Thursday, May 24, 2012

Uncontrollable

I've never met someone that can make me feel so terrible that I'm effectually rendered useless, until now.

I like him, meaning that he makes me fucking crazy and I would give anything for him to be sent back to Chicago.
He's talked about suicide in recent days, and I doubt I'd even mind that, as long as I was there to watch.
I look past him when he's talking to me. I roll my eyes at him. I yell at him. But when he turns on that face, eyes welling, lips trying to smile but puckering so the corners creep down, pleading, shoulders hunched, hands not strong anymore but easily pulled away from, there's nothing I can do.

He's been talking dark lately. "Give me more pain." "Make me bleed." "Maybe I'll just kill myself." But he doesn't say those things with the face above. No, those things are said with a smirk. It's a smirk that hides whatever is really going on in that brain very well.
I'm scared of him. And I think I always knew I would be. From the very beginning I got this sense that he was lying to get what he wanted. Those kinds are frightening; you never know what they'll do and then be able to trick someone into thinking they didn't.
But am I only alarmed because for once I'm not the intimidating one... I'm not the one dominating. I'm not the one that makes or breaks. It's not my decision to take the life.

We were walking in Crystal City a couple days ago. It was 10:13, after I had seen him looking at himself in the art exhibit windows--he was clearly reflected in the silver--putting his finger perpendicular to his throat and sliding it across his neck. There was this creature, thoughtful, kind, in love with me, with his back to me, but the window showed something so different, an angry, uncontrollable, jealous beast. I wanted to console the one and run from the other.
We were walking through dimly lit parking lots with sparsely scattered trucks and vans, on our way back to my SUV--a haven with all my self-defense tools locked uselessly inside.
He touched my back as he whispered, "I'm falling in love with you all over again." The muscles in my butt tightened and made my back clench. It wasn't the kind of tensing because he is my love and his touch makes me melt; it was the kind of tensing that someone feels when their kidnapper puts a blade to their back and tells them it's going to be alright.

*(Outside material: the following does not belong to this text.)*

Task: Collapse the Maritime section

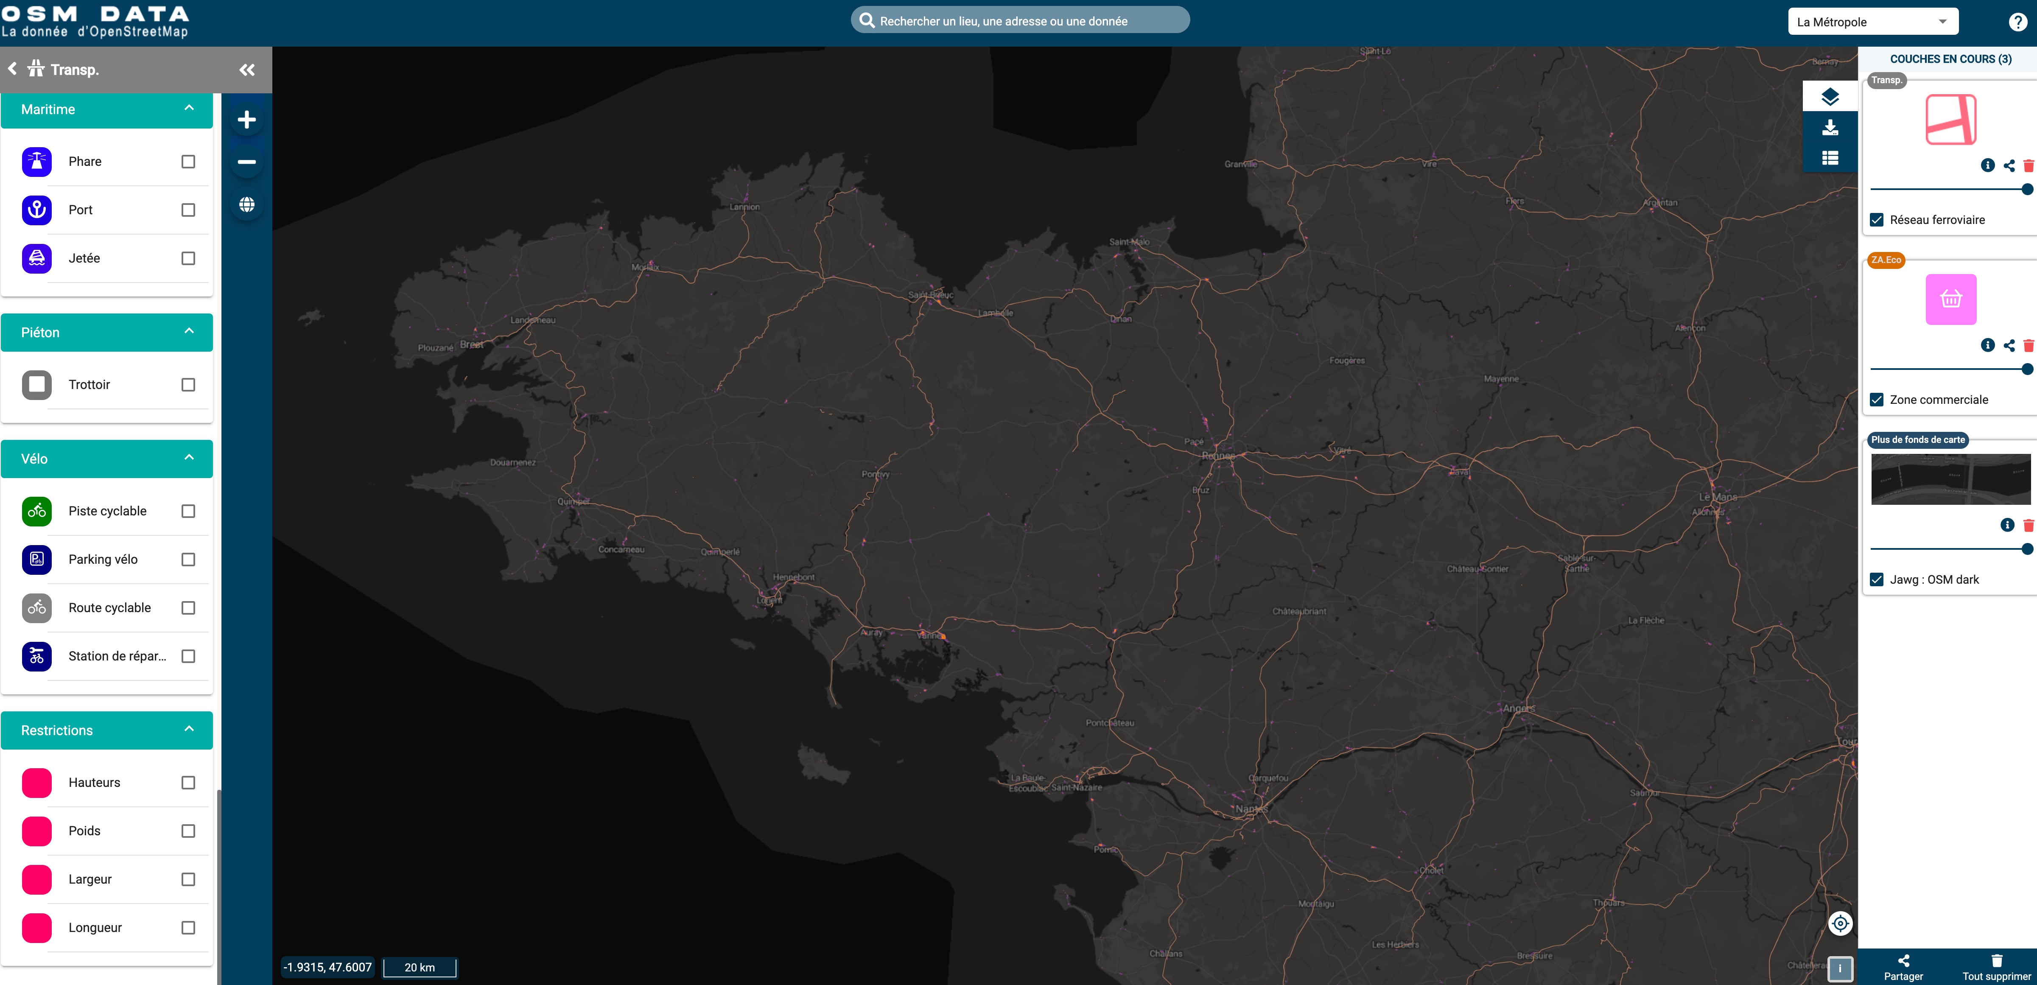Action: (x=189, y=108)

I'm scared though I love it. I can't get enough... It's like being addicted to skydiving, tattoos or performing onstage. The adrenaline rushes through your body, fight or flight are both vying for attention, and, like that, it's over and you're still alive, stronger. The adrenaline slowly subsides tingling under your skin, like an orgasm dissipating.

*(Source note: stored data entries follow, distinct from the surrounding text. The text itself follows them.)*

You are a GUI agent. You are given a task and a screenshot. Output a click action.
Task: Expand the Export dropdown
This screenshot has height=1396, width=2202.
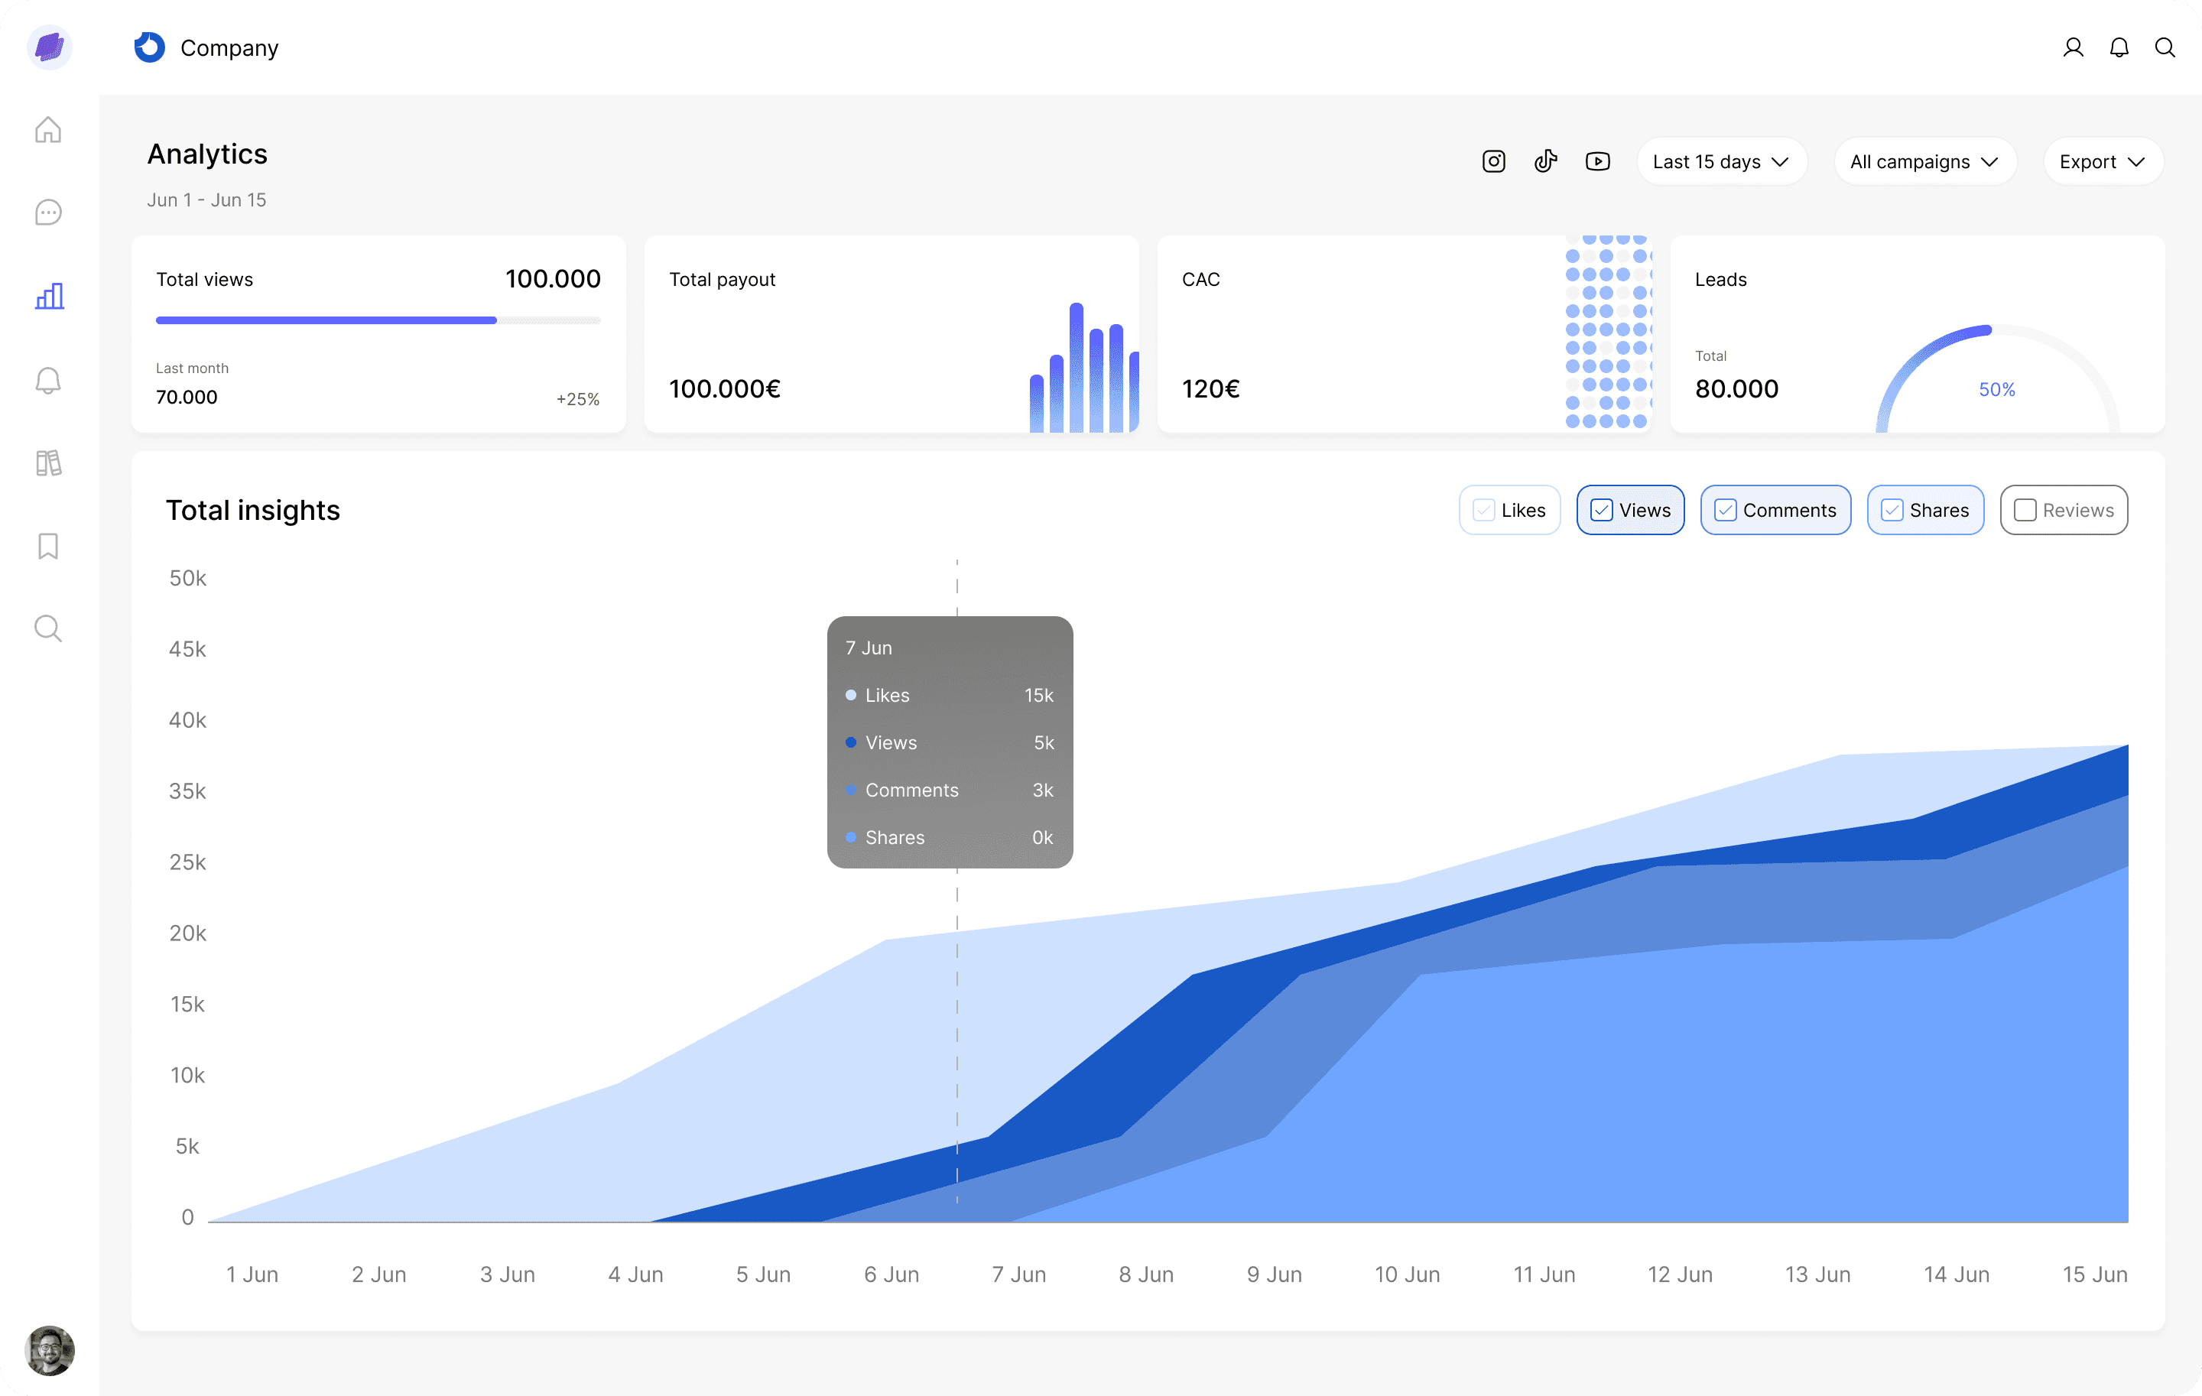click(2101, 162)
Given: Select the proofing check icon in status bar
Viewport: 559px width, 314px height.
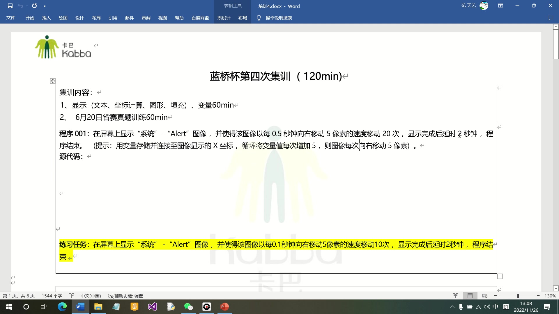Looking at the screenshot, I should pos(72,296).
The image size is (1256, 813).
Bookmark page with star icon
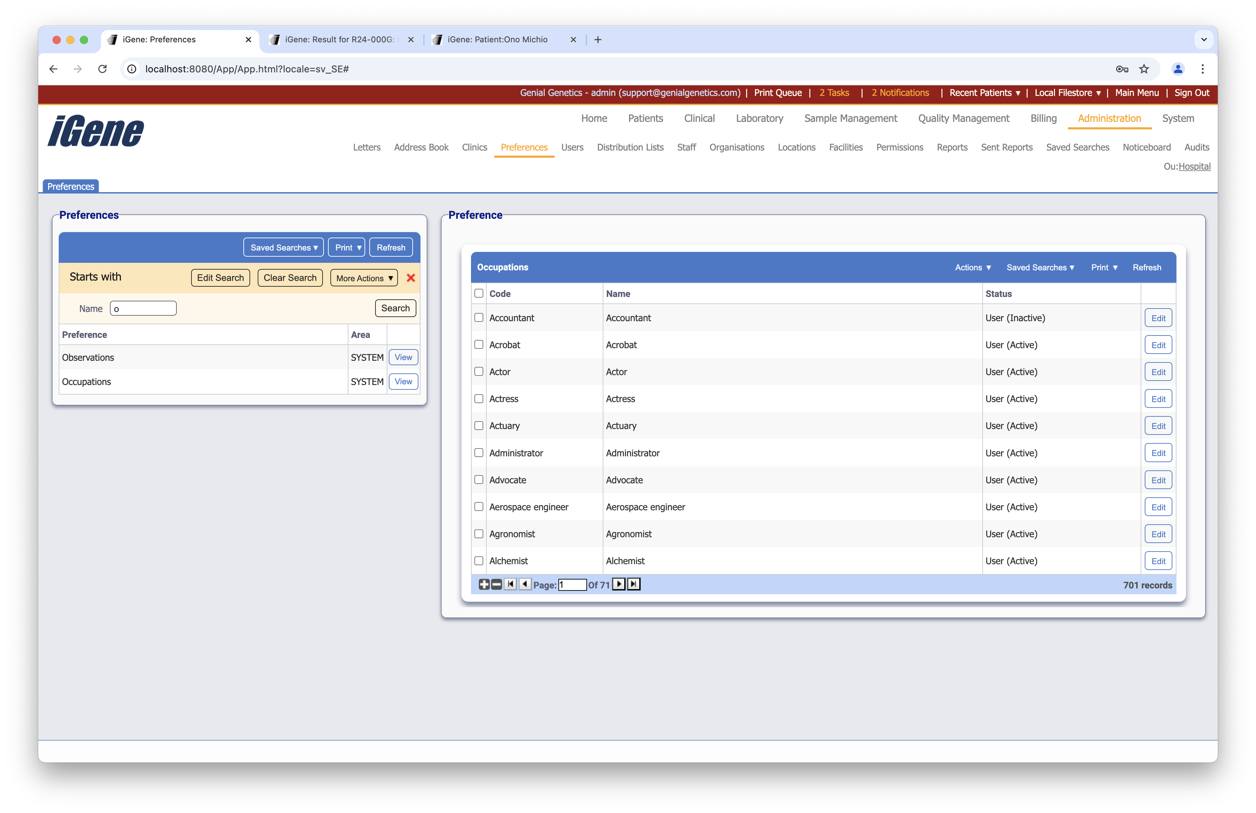1144,69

Even if he hit me, even if he raped me, even if he killed me, would I be able to despise him. I already do despise him, but like he says, "I'm addicted to the pain."
Would I forgive and forget? He'd show up outside my work a couple days after the attack with that look in his eyes. I would have no choice but to touch his face. My arm would lethargically rise as if I were in one of those fair rides--spinning so fast that the G-force makes your body heavy. The world right outside the metro would spin, colors blurring and noises softening and I would only see him in that moment.

Him with the dagger behind his back.